Cosa que han llevado a cabo Scheerbart con su vidrio y el grupo «Bauhaus» con su acero:
han creado espacios en los que resulta difícil dejar huellas. «Después de lo dicho», explica Scheerbart veinte
años ha, «podemos hablar de una cultura del vidrio. El nuevo
ambiente de vidrio transformará por completo al hombre. Y sólo nos queda desear que esta
nueva cultura no halle excesivos enemigos».

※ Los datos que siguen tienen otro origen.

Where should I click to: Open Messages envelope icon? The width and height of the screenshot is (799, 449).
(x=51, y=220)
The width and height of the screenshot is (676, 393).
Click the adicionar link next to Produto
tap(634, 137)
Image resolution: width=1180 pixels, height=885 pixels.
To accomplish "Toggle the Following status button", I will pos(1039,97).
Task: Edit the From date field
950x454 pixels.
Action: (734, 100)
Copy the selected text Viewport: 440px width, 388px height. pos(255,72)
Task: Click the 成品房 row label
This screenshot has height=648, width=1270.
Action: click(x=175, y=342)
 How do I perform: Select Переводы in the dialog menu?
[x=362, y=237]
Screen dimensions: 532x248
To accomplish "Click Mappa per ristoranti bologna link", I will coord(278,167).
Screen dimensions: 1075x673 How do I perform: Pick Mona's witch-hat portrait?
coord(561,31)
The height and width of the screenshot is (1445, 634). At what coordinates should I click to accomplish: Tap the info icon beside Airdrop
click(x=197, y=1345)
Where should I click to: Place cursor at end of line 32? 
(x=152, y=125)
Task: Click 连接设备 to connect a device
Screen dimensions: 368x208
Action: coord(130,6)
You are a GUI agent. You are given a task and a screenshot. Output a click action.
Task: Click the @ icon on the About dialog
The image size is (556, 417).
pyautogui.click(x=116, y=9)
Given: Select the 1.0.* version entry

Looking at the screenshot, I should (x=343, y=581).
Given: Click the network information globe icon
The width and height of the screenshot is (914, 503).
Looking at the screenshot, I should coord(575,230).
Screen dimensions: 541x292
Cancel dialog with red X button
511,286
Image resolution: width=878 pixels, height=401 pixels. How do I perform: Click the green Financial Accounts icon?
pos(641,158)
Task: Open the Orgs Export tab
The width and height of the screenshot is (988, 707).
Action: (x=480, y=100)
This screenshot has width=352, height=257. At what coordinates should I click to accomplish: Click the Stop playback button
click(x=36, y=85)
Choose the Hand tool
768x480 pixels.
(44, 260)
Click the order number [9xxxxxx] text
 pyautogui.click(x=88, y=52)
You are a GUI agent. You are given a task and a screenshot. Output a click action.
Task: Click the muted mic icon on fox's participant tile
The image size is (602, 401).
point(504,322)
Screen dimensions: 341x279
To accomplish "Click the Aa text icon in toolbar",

Pobreza de la experiencia: no hay que entenderla como si los hombres
añorasen una experiencia nueva. No; añoran liberarse de las experiencias, añoran un
mundo entorno en el que puedan hacer que su pobreza, la externa y por último también la
interna, cobre vigencia tan clara, tan limpiamente que salga de ella algo decoroso. No
siempre son ignorantes o inexpertos. Con frecuencia es posible decir todo lo contrario: lo
han «devorado» todo, «la cultura» y «el hombre», y están sobresaturados y cansados.
Nadie se siente tan concernido como ellos por las palabras de Scheerbart: «Estáis todos
tan cansados, pero sólo porque no habéis concentrado todos vuestros pensamientos en un
plan enteramente simple y enteramente grandioso». Al cansancio le sigue el sueño, y no
es raro por tanto que el ensueño indemnice de la tristeza y del cansancio del día y que
muestre realizada esa existencia enteramente simple, pero enteramente grandiosa para la
que faltan fuerzas en la vigilia. La existencia del ratón Micky es ese ensueño de los
hombres actuales. Es una existencia llena de prodigios que no sólo superan los prodigios técnicos, sino que
se ríen de ellos. Ya que lo más notable de ellos es que proceden
todos sin maquinaria, improvisados, del cuerpo del ratón Micky, del de sus compañeros y
sus perseguidores, o de los muebles más cotidianos, igual que si saliesen de un árbol,
de las nubes o del océano. Naturaleza y técnica, primitivismo y confort van aquí a una,
y ante los ojos de las gentes, fatigadas por las complicaciones sin fin de cada día y
cuya meta vital no emerge sino como lejanísimo punto de fuga en una perspectiva infinita
de medios, aparece redentora una existencia que en cada giro se basta a sí misma del modo
más simple a la par que más confortable, y en la cual un auto no pesa más que un
sombrero de paja y la fruta en el árbol se redondea tan deprisa como la barquilla de un
globo. Pero mantengamos ahora distancia, retrocedamos.
Nos hemos hecho pobres. Hemos ido entregando una porción tras otra de
la herencia de la humanidad, con frecuencia teniendo que dejarla en la casa de empeño por
cien veces menos de su valor para que nos adelanten la pequeña moneda de lo «actual».
La crisis económica está a las puertas y tras ella, como una sombra, la guerra
inminente. Aguantar es hoy cosa de los pocos poderosos que, Dios lo sabe, son menos
humanos que muchos; en el mayor de los casos son más bárbaros, pero no de la manera
buena. Los demás en cambio tienen que arreglárselas partiendo de cero y con muy poco. Lo
hacen a una con los hombres que desde el fondo consideran lo nuevo como cosa suya y lo
fundamentan en atisbos y renuncia. En sus edificaciones, en sus imágenes y en sus
historias la humanidad se prepara a sobrevivir, si es preciso, a la cultura. Y lo que
resulta primordial, lo hace riéndose. Tal vez esta risa suene a algo bárbaro. Bien
está. Que cada uno ceda a ratos un poco de humanidad a esa masa que un día se la
devolverá con intereses, incluso con interés compuesto.